一方、中立な群れ形成のシミュレーション(集団内の個体が群れとしてランダムに移動し偶然に出会った時に合併、また、群れはサイズに依存しない確率で2つに分裂し分かれた後のサイズは一様分布)では、群れサイズ分布は対数級数則に従う。群れ形成が中立な集団で、ある1個体に注目し、それが属する群れサイズの時間発展を確率微分方程式により解析することで、このシミュレーション結果は説明出来る[2,3]。
さらに、合併分裂確率が群れサイズに比例するクラスター形成過程のシミュレーションでは、結果はEwens分布と食い違い、クラスターサイズ分布は(指数関数の裾をもつ)指数−2のベキ分布が得られた。

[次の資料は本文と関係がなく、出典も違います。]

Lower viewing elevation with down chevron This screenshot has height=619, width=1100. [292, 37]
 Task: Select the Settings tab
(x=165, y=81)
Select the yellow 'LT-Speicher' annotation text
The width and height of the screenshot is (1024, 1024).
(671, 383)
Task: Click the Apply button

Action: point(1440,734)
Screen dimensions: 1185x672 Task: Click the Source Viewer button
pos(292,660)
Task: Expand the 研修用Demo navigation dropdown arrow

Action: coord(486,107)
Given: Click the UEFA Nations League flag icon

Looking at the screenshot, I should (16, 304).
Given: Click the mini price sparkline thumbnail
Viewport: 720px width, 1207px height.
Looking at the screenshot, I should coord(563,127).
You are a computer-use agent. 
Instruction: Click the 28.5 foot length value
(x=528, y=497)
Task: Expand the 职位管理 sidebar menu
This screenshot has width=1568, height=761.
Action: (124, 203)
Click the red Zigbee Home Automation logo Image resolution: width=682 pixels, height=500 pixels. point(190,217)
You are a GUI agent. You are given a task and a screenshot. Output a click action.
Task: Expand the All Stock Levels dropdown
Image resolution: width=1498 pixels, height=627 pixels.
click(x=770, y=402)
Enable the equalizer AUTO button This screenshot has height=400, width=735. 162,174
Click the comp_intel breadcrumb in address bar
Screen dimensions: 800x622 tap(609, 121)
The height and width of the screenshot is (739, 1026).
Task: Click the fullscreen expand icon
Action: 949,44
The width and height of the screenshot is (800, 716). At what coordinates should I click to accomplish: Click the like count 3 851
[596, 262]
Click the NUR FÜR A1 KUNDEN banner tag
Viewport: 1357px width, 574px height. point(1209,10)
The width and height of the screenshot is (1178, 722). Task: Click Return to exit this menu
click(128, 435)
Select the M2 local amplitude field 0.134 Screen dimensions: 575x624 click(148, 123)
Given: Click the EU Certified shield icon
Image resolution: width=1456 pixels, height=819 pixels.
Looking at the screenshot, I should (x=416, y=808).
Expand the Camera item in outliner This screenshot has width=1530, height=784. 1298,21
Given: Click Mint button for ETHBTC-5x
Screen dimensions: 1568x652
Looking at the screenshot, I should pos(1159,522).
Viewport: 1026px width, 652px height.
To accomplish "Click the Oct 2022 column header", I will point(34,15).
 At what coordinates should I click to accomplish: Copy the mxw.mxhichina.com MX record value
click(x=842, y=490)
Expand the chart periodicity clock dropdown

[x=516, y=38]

クラスターの分割ベクトル(各サイズのクラスター数の一組)の代わりに、各々の群れサイズに属する魚の総個体数の一組を状態ベクトルと見なすことで、クラスター形成過程はある群れサイズ・クラスから他のクラスへの魚の退出参入のMarkovダイナミクスと記述できる。合併分裂にサイズ選好性がない中立描像では、分裂によるあるサイズ・クラスからの個体の退出速度はそのクラスに属する魚の総個体数(群数×群サイズ)に比例する。また、ある2つのサイズの群れの合併頻度は両者のクラスの群れの数の積に比例するので、各クラスからの退出速度はそのクラスの総個体数と他方のクラスの群数の積に比例し、従って、合併による状態の遷移率は両者の群れの属するクラスの総個体数の積に比例する。各クラスを占める個体数で記述した状態ベクトルの中立な合併分裂による遷移の詳細釣り合い条件は、Durrett et al.の優先的選択描像と等価な結果を与え、定常状態の確率分布として多変量Ewens分布を導く。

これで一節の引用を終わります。